夏の思い出

まとめサイトに掲載されていた話。


「こんなくさん」


これは俺がかつて体験した話だ。

当時大学生だった俺は、爺ちゃんの住む村に帰省していた。

Y県の山の中にある爺ちゃんの家は避暑地に向いてるのか扇風機だけで充分涼しかった。

そう言えば爺ちゃんの村の周り、あんまり探索してないな、と。

ネットも携帯も通じないから俺は暇つぶしがてら散歩に出かけた。


カンカン照りの日差しの中、片手にペットボトル、頭に麦わら帽子を被ったいわゆる夏休みスタイルという形で。

周りは畑ばかりで、雨が降ればゲロゲロというカエルの音がして。

翌日行けばカエルが無数に死んでるような田舎だ。

行き止まりに道祖神があって、ここも田舎臭い。

で、道祖神の向こう側に道があるのを見つけた。どう見ても山道。

探検心がうずいた俺は道祖神を横にその道に入って行った。

セミがうるさくてこれが蝉しぐれか、と思っていたら眼前に大きな沼が現れた。

割とデカくて、25mプールくらいの大きさ。

ただ水がくそ汚いのか水の中が見れなかった。

こりゃ中身はヘドロだな、と思った。

俺は周りを見渡す。

そうすると、真っすぐ先に祠があった。

こんなの、ネタになるじゃんwと思った俺は何も考えずその祠に向かって行った。

祠は意外と綺麗で、蜘蛛の巣1つ張って無かったから村の誰かがこの祠を掃除してるのは確かだった。

祠には何か字が彫られてたみたいだけど風化して読めなかった。

仕方ないし、蚊に食われまくっているので帰ることにした。


爺ちゃんちに行ってキンカンをもらって塗ってたときに「山の中の祠って知ってる?」って聞いたら爺ちゃんは持ってた大根を床に落とした。
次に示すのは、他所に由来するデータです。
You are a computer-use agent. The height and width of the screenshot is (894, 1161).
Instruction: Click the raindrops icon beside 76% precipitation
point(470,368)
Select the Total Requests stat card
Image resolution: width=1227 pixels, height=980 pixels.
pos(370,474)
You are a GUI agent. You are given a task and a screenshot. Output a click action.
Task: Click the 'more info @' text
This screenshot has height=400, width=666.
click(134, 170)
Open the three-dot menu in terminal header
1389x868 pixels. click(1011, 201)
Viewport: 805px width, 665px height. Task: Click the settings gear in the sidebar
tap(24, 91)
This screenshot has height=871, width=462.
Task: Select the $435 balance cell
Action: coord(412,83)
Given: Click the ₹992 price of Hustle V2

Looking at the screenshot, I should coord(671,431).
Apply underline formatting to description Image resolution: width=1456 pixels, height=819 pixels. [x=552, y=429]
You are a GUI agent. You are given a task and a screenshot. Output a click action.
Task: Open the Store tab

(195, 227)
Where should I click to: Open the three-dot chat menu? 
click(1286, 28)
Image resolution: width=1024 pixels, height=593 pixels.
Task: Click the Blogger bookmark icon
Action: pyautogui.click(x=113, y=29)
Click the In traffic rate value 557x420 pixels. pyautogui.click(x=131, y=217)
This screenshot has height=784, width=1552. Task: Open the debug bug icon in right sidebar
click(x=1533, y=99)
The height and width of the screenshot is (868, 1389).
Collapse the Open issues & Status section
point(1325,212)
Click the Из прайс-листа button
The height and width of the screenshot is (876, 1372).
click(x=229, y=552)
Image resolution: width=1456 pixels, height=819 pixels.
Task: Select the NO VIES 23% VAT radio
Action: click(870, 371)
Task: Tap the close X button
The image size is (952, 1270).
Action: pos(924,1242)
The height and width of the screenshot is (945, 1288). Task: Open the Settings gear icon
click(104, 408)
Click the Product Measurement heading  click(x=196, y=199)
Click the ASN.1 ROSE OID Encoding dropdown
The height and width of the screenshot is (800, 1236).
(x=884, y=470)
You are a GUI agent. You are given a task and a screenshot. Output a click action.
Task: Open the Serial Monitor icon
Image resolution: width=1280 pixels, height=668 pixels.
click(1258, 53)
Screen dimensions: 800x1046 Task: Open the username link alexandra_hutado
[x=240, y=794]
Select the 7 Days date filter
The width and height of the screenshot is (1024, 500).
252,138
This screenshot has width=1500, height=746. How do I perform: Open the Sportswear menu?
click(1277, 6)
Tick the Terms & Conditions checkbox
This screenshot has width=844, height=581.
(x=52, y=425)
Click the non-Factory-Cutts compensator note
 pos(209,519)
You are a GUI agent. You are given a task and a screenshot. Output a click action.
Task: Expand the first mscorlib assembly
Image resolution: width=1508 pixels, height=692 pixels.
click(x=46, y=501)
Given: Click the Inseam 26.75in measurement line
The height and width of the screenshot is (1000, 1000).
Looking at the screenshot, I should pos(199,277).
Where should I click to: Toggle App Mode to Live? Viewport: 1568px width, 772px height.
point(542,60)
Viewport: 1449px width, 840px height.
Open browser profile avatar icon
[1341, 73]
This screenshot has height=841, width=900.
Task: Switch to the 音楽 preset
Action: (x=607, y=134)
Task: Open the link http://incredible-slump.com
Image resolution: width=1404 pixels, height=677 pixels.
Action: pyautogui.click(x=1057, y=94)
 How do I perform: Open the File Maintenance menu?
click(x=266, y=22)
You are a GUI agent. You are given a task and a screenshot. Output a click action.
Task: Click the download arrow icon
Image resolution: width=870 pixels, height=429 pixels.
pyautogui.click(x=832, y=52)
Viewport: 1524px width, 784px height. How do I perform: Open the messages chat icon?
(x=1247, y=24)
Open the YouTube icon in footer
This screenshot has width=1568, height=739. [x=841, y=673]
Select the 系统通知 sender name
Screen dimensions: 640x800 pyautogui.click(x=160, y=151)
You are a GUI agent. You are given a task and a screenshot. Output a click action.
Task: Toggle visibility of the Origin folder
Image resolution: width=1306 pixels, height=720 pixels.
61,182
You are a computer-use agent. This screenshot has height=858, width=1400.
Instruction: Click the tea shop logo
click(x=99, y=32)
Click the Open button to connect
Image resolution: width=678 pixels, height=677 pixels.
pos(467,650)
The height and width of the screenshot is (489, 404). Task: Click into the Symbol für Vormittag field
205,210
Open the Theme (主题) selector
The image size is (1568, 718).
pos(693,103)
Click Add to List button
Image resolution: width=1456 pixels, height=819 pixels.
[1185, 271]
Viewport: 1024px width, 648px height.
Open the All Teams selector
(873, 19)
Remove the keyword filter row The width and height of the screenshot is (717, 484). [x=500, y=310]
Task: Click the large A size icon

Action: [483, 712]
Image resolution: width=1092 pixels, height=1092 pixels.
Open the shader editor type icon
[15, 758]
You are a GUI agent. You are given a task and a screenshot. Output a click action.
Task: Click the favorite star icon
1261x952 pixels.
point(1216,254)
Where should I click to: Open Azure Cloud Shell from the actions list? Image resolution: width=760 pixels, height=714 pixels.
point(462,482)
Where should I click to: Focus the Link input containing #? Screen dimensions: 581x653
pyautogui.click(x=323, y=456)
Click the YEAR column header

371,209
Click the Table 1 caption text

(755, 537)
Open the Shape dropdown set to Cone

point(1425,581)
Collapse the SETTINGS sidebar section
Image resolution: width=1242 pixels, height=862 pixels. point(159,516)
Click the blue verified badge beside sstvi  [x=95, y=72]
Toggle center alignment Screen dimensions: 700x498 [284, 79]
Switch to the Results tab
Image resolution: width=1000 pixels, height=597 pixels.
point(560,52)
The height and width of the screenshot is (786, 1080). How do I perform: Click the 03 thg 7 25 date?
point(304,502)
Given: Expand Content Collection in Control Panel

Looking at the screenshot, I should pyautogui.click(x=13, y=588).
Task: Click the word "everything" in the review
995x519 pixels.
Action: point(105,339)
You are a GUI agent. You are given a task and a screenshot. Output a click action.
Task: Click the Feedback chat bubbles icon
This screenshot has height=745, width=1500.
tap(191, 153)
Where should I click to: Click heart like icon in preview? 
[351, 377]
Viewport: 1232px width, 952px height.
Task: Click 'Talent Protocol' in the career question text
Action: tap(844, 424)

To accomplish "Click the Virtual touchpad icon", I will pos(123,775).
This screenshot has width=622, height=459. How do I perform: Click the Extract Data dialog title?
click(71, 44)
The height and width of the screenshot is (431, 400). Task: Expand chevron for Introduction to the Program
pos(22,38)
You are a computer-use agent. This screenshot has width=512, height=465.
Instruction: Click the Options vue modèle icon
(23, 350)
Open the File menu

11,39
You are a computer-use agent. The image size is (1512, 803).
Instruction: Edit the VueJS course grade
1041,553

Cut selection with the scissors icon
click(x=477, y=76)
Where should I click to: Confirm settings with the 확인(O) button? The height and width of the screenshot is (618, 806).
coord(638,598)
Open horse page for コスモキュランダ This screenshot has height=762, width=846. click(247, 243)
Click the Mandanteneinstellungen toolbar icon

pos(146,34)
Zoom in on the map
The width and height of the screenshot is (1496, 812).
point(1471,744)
それからはお決まりの「お前あの祠に行ったんか!」というセリフ。

こんなの掲示板でしか聞かないと思ってたから「まずかった?」って俺が返事したら

爺ちゃん、真っ青な顔して何処かに電話をかけ始める。

聞き耳を立てれば「こんなくさんが」とか「祠に」とか色々言ってたけど。

俺はまたとないチャンスだと思った。

ここに書き込まれてまとめに乗るんだってワクワクした。

これはこんなくさんとやらを聞きたくて爺ちゃんが電話終わるまで待ってたけど、爺ちゃんは顔を真っ青にしながら「お向かいの館下さんちに行きなさい」と真剣に話した。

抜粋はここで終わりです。